With DataRobot GenAI, you can generate text content using a variety of pre-trained large language models (LLMs). Or, the content can be tailored to your domain-specific data by building vector databases and leveraging them in the LLM prompts. The following provides a walkthrough and then an example of leveraging the GenAI functionality in a use case.
The following describes, at a high level and with links to complete documentation, the basic steps for the GenAI workflow.
You can use the following demo dataset based off the DataRobot documentation to try out the GenAI functionality:
In Workbench, create a Use Case and add a playground via the Playgrounds tab or the Add dropdown:
Select an LLM from the configuration settings dropdown to serve as the base model.
(Optional) Modify configuration settings and/or add a system prompt.
To tailor results using domain-specific data, select an existing vector database.
Send a prompt. For example:
Write a Python program to run DataRobot Autopilot.
Because the LLM blueprint is history-aware, optionally follow-up with additional prompts to continue the "discussion."
Save the draft as an LLM blueprint or make changes:
If you built more than one LLM blueprint in your playground, use the Comparison tab to compare them side-by-side.
When satisfied with the results of your blueprint, save it and optionally register it so that you can deploy it to production.
Example use case¶
The following example illustrates how DataRobot leverages its own technology-agnostic, scalable, extensible, flexible, and repeatable framework to build an end-to-end generative AI solutions at scale.
This article and the embedded video showcase a Request for Proposal Assistant named RFPBot. RFPBot has a predictive and a generative component and was built entirely within DataRobot in the course of a single afternoon.
In the image below, notice the content that follows the paragraph of generated text. There are four links to references, five subscores from the audit model, and an instruction to up-vote or down-vote the response.
RFPBot uses an organization’s internal data to help salespeople generate RFP responses in a fraction of the usual time. The speed increase is attributable to three sources:
The custom knowledge base underpinning the solution. This stands in for the experts that would otherwise be tapped to answer the RFP.
The use of Generative AI to write the prose.
Integration with the organization’s preferred consumption environment (Slack, in this case).

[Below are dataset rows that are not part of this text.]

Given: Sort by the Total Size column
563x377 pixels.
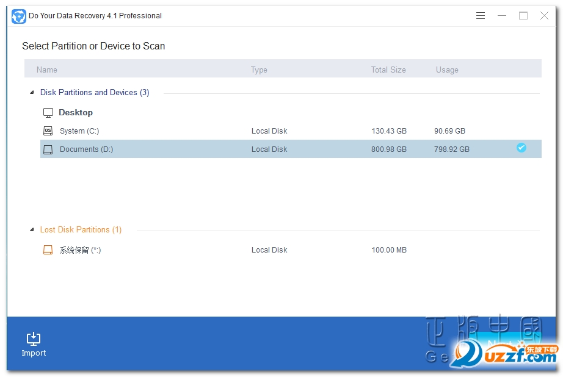Looking at the screenshot, I should pos(388,70).
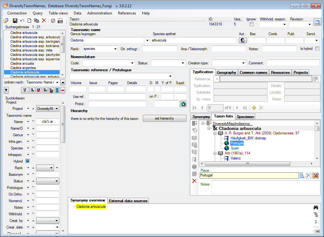This screenshot has height=237, width=324.
Task: Toggle the Ignore checkbox
Action: point(251,24)
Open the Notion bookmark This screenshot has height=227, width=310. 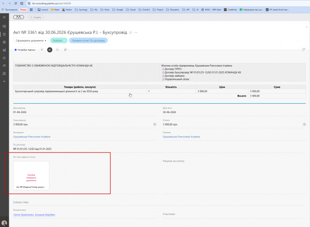pyautogui.click(x=67, y=9)
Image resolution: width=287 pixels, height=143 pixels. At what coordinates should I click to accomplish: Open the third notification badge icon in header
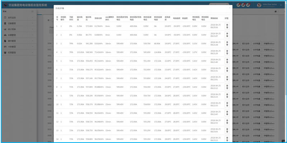[248, 5]
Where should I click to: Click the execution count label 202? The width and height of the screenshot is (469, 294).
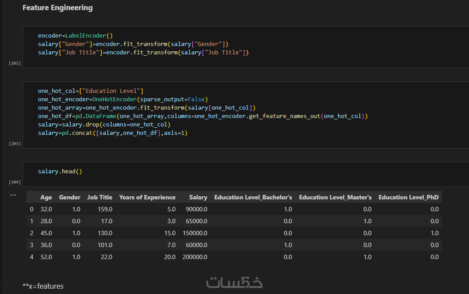tap(15, 63)
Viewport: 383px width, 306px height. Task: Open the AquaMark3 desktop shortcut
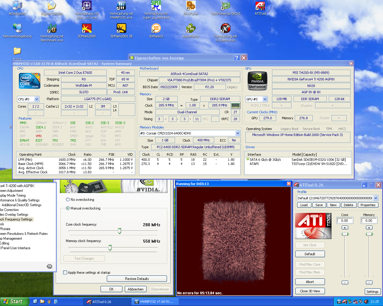pos(191,29)
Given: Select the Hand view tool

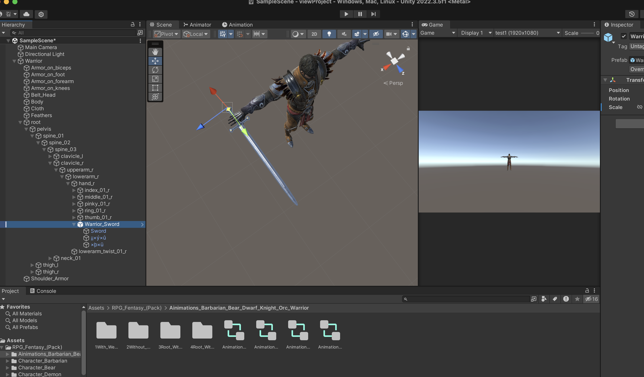Looking at the screenshot, I should pyautogui.click(x=155, y=52).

RFPBot integrates best-of-breed components during development. Post-development the entire solution is monitored in real-time. RFPBot both showcases the framework itself and the power of combining generative and predictive AI more generally to deliver business results.
Note that the concepts and processes are transferable to any other use case that requires accurate and complete written answers to detailed questions.
Applying the framework¶
Within each major framework component, there are many choices of tools and technology. When implementing the framework, any choice is possible at each stage. Because organizations want to use best-of-breed—and which technology is best-of-breed will change over time—what really matters is flexibility and interoperability in a rapidly changing tech landscape. The icons shown are among the current possibilities.
RFPBot uses the following. Each choice at each stage in the framework is independent. The role of the DataRobot AI Platform is to orchestrate, govern, and monitor the whole solution.
- Word, Excel, and Markdown files as source content.
- An embedding model from Hugging Face (all-MiniLM-L6-v2)
- Facebook AI Similarity Search (FAISS) Vector Database
- ChatGPT 3.5 Turbo
- A Logistic Regression
- A Streamlit application
- A Slack integration.
Generative and predictive models work together. Users are actually interacting with two models each time they type a question—A Query Response Model and an Audit Model.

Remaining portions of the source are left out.